Details der Dichtung Goethes erinnern an den von Kerényi beschriebenen mythologischen Themenkreis. Beiläufiges tritt in den Vordergrund. Eine astralmythologische Andeutung ("da wir nun gar ans Walzen kamen und wie die Sphären umeinander herumrollten") stimmt zur Geschichte vom "Sonnenmann" und der "Mondfrau", Lottes Verteilung der Orangenstücke zum Geschenkmotiv im Sagenkreis der Hainuwele und die warnende Geste einer "vorbeifliegenden Tänzerin" an Bedrohung und Verrat durch eine tanzende gesellschaftliche Umgebung. Die Spirale als choreographische Grundfigur des Walzers und des Maro-Tanzes verbindet in beiden Fällen Leben und Tod in einem schwebenden, scheinbar zeit- und geschichtslosen Bewußtseinszustand. Goethes Lotte erscheint uns zu gleichen Teilen als Erbin der Hainuwele, der Persephone und der Ariadne. Infolge des mißglückten Mädchenraubes kommt bei Goethe anstelle der "Geraubten" der "Räuber" zu Tode.



1.2 Der Walzer in Mozarts Oper Don Giovanni


Ein weiteres Beispiel für den Zusammenhang von Walzer, Angst und Tod gibt Mozarts Oper Don Giovanni.

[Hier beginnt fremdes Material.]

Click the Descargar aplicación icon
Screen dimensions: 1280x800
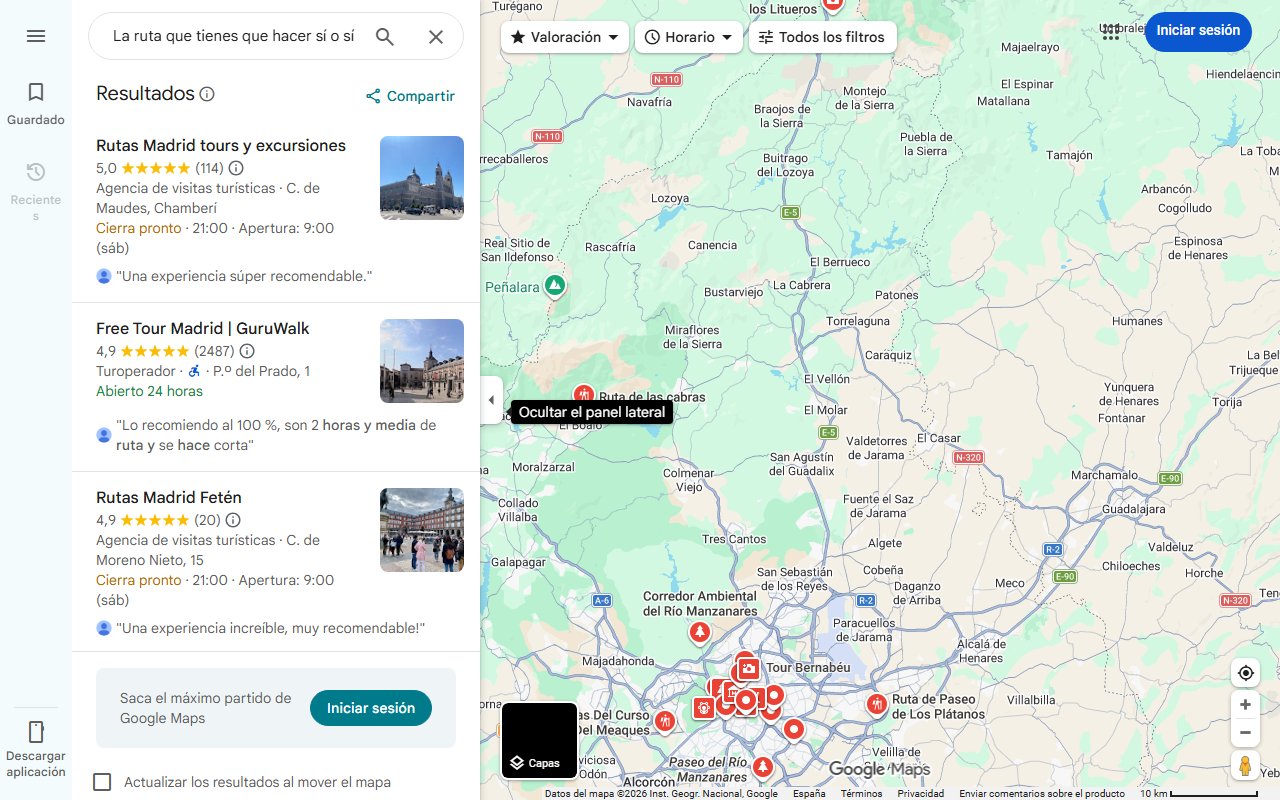click(35, 733)
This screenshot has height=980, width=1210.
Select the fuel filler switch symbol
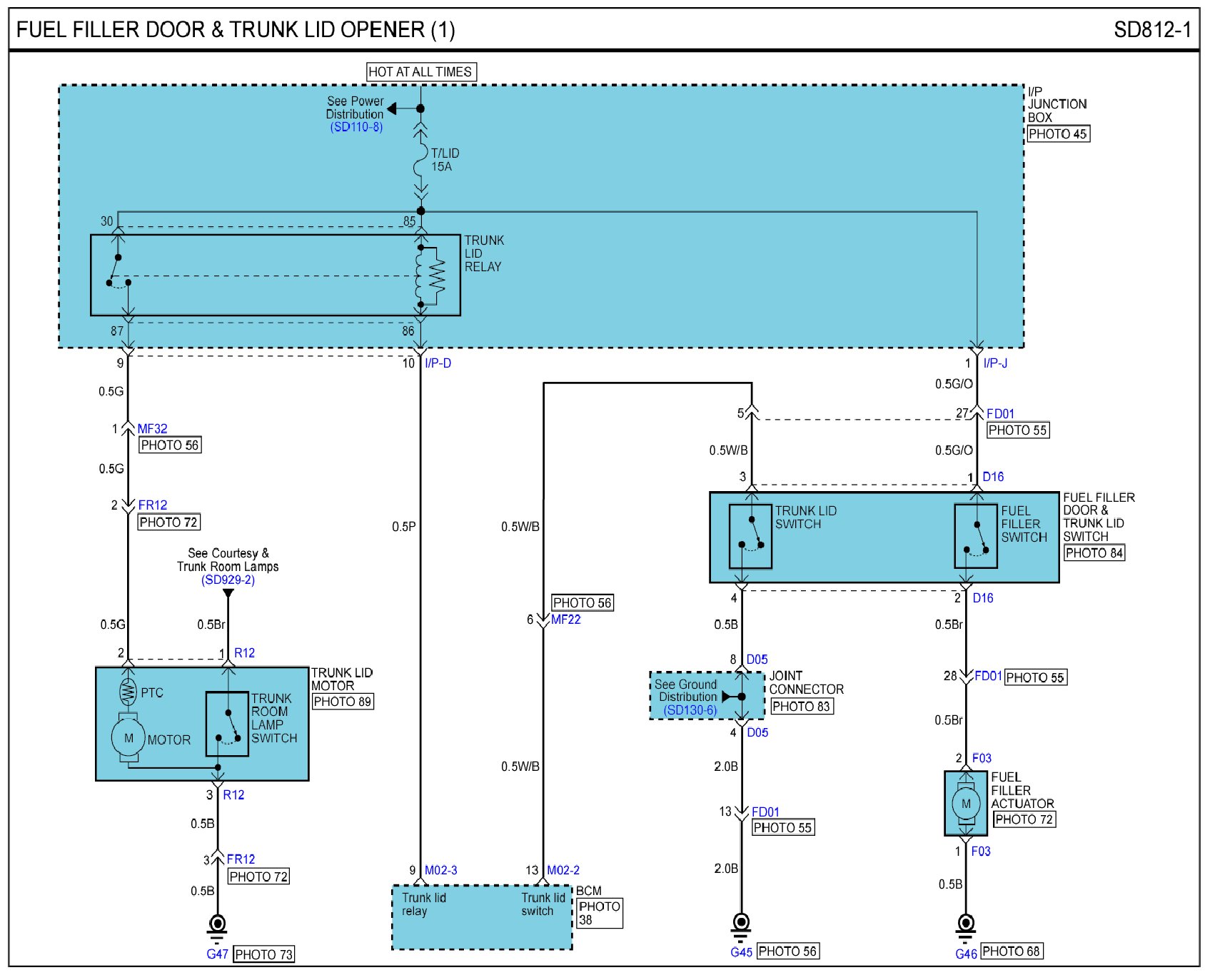point(976,536)
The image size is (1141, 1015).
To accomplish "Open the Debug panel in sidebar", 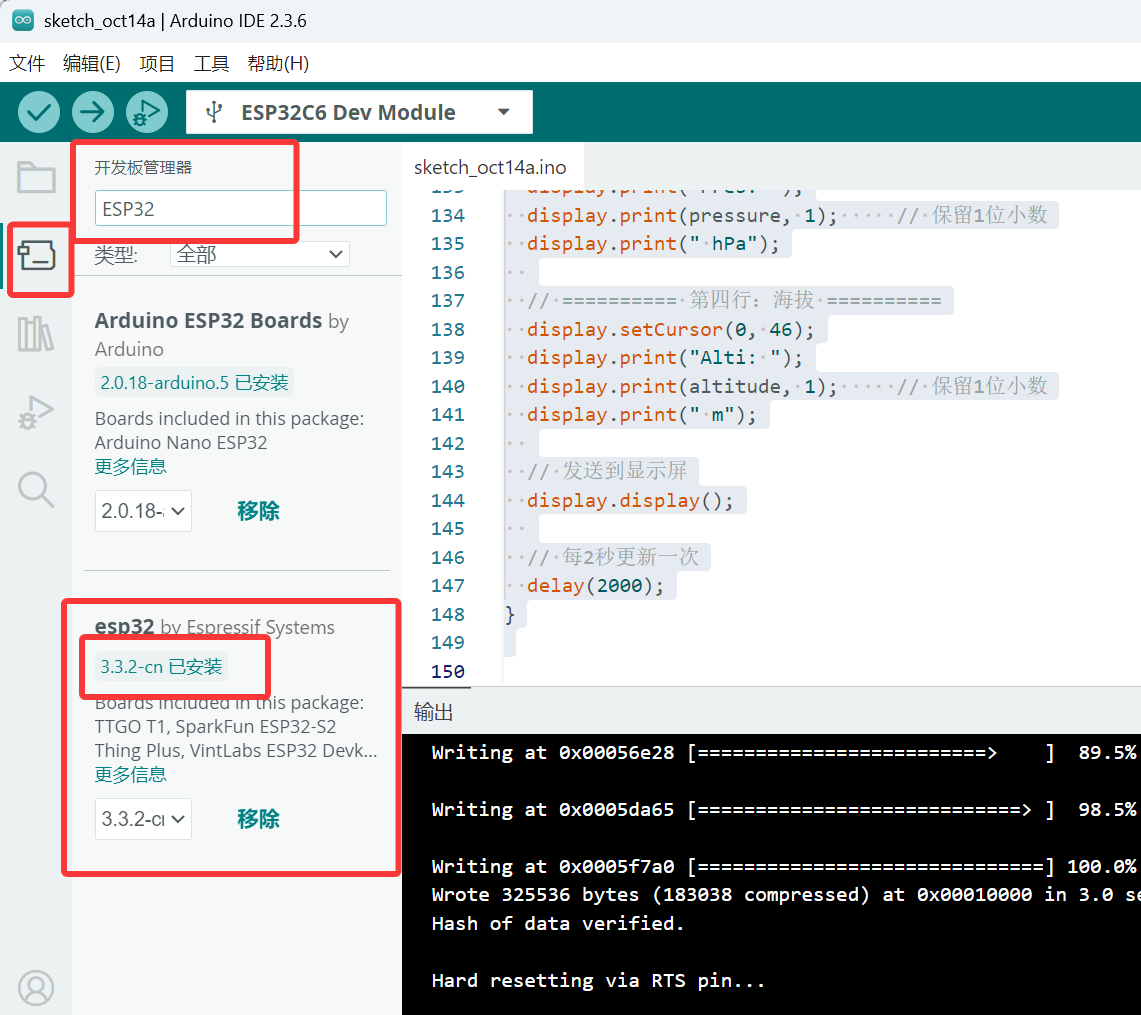I will coord(36,412).
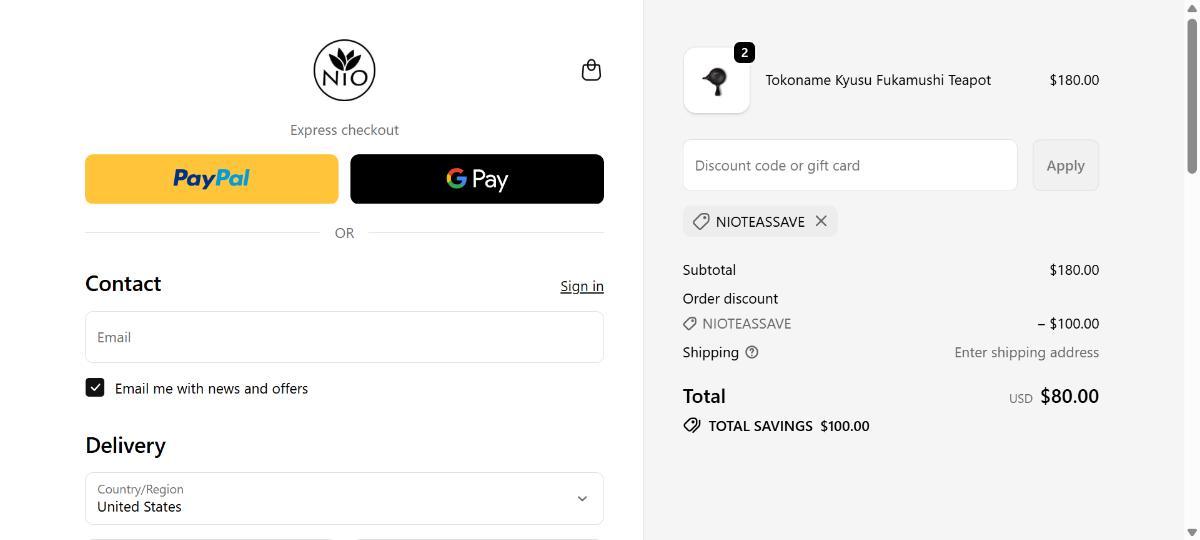
Task: Click the Tokoname teapot product thumbnail
Action: (716, 81)
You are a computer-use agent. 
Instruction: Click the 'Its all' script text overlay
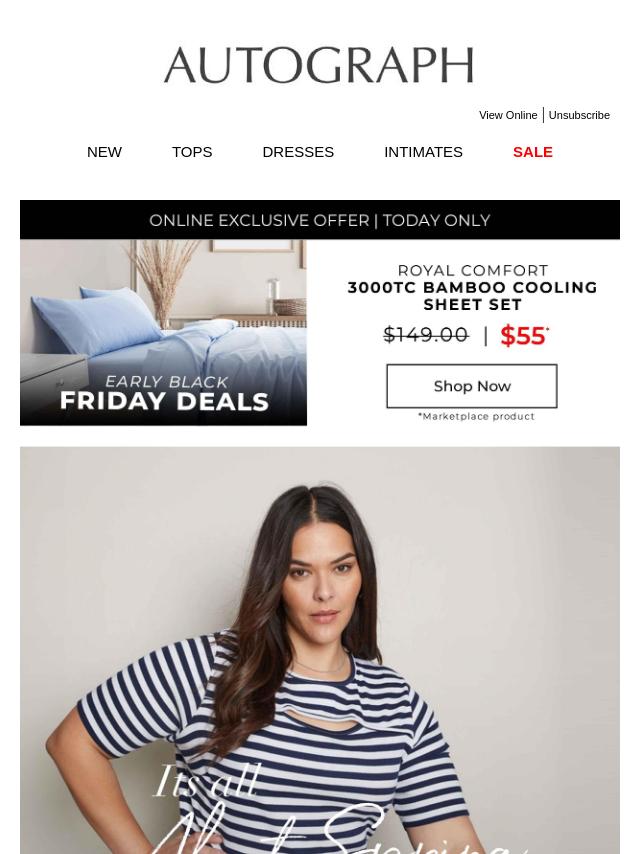(x=206, y=780)
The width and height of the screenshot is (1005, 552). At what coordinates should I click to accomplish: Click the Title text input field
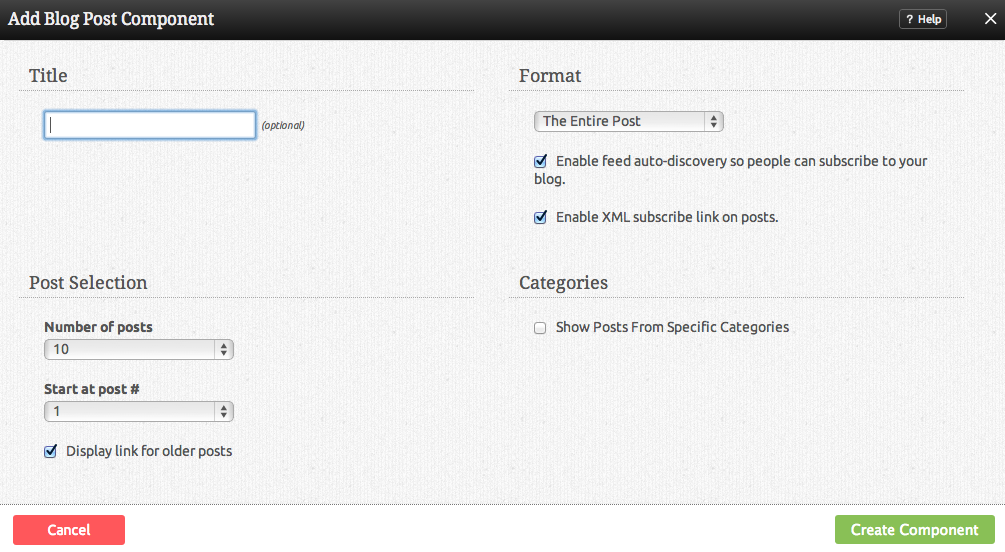[x=150, y=124]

Während der Entführung des Bauernmädchens Zerlina spielen drei Bühnenorchester die von Goethe geschilderten Tänze Menuett, Contretanz und Walzer. Die aristokratischen Gäste des Festes tanzen Menuett, Don Giovanni entführt Zerlina während ihrer Hochzeit mit Masetto zum Contretanz, und Don Giovannis Diener Leporello nötigt Masetto im Auftrag seines Herrn zum "Deutschen". Der soll ihn von der Verfolgung der Entführten abhalten. Wie im Hainuwele-Mythologem steht der "Spiraltanz" für moralische Korruption und drohendes Verbrechen an einer Jungfrauengestalt.

     Doch kommt es zwischen Zerlina und Don Juan nicht zum Letzten. Der Textdichter da Ponte stellt die moralische und soziale Rangordnung wieder her. Auf die Versöhnung zwischen Braut und Bräutigam läßt er, wie Theodor Wiesengrund Adorno 1952 in seiner "Huldigung an Zerlina" ausführt, "den Laternenschein beseelter Nähe" fallen: "Im Nachspiel von Mozarts Oper scheint die entzweite Menschheit selber versöhnt" (Adorno, "Huldigung an Zerlina" 34). Adorno erkennt die innere Verbindung zu Goethes Frühwerk, übersieht jedoch, daß Zerlina die Erbin der Persephone, der Ariadne und eines Mädchens der indonesischen Mythologie ist.